--- Source material Enclosed Below ---

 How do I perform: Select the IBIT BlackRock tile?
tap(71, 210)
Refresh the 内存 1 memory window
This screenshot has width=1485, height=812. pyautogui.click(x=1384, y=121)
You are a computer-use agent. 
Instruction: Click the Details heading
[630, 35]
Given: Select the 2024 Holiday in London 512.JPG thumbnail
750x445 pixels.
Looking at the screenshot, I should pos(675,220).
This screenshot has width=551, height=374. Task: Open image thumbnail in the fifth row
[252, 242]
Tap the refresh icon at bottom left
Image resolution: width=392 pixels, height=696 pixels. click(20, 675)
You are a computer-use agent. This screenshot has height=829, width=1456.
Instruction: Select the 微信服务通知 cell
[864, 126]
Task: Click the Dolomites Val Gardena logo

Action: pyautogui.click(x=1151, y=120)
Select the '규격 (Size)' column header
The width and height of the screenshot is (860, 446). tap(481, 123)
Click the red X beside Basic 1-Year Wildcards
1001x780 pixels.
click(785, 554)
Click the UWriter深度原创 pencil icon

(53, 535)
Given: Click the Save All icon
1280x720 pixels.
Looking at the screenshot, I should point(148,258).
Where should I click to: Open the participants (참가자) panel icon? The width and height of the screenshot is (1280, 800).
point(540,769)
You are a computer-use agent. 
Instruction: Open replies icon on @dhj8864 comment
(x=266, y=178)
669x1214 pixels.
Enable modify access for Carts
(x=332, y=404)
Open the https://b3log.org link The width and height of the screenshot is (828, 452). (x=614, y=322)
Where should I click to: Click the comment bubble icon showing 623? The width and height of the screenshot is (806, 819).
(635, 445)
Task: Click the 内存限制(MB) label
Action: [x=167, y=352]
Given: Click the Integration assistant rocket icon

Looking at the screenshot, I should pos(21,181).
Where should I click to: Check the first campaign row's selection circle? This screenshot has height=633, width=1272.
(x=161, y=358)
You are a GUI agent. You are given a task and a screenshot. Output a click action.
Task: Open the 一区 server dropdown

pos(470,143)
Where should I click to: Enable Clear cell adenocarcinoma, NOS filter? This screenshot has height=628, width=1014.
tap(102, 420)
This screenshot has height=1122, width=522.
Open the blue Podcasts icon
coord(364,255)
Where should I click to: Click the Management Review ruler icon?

--- End of Enclosed Source material ---

Print all the data above word for word.

 How do I perform: Select the IBIT BlackRock tile?
tap(71, 210)
Refresh the 内存 1 memory window
This screenshot has width=1485, height=812. pyautogui.click(x=1384, y=121)
You are a computer-use agent. 
Instruction: Click the Details heading
[630, 35]
Given: Select the 2024 Holiday in London 512.JPG thumbnail
750x445 pixels.
Looking at the screenshot, I should pos(675,220).
This screenshot has width=551, height=374. Task: Open image thumbnail in the fifth row
[252, 242]
Tap the refresh icon at bottom left
Image resolution: width=392 pixels, height=696 pixels. click(20, 675)
You are a computer-use agent. This screenshot has height=829, width=1456.
Instruction: Select the 微信服务通知 cell
[864, 126]
Task: Click the Dolomites Val Gardena logo

Action: pyautogui.click(x=1151, y=120)
Select the '규격 (Size)' column header
The width and height of the screenshot is (860, 446). tap(481, 123)
Click the red X beside Basic 1-Year Wildcards
1001x780 pixels.
click(785, 554)
Click the UWriter深度原创 pencil icon

(53, 535)
Given: Click the Save All icon
1280x720 pixels.
Looking at the screenshot, I should point(148,258).
Where should I click to: Open the participants (참가자) panel icon? The width and height of the screenshot is (1280, 800).
point(540,769)
You are a computer-use agent. 
Instruction: Open replies icon on @dhj8864 comment
(x=266, y=178)
669x1214 pixels.
Enable modify access for Carts
(x=332, y=404)
Open the https://b3log.org link The width and height of the screenshot is (828, 452). (x=614, y=322)
Where should I click to: Click the comment bubble icon showing 623? The width and height of the screenshot is (806, 819).
(635, 445)
Task: Click the 内存限制(MB) label
Action: [x=167, y=352]
Given: Click the Integration assistant rocket icon

Looking at the screenshot, I should pos(21,181).
Where should I click to: Check the first campaign row's selection circle? This screenshot has height=633, width=1272.
(x=161, y=358)
You are a GUI agent. You are given a task and a screenshot. Output a click action.
Task: Open the 一区 server dropdown

pos(470,143)
Where should I click to: Enable Clear cell adenocarcinoma, NOS filter? This screenshot has height=628, width=1014.
tap(102, 420)
This screenshot has height=1122, width=522.
Open the blue Podcasts icon
coord(364,255)
Where should I click to: Click the Management Review ruler icon?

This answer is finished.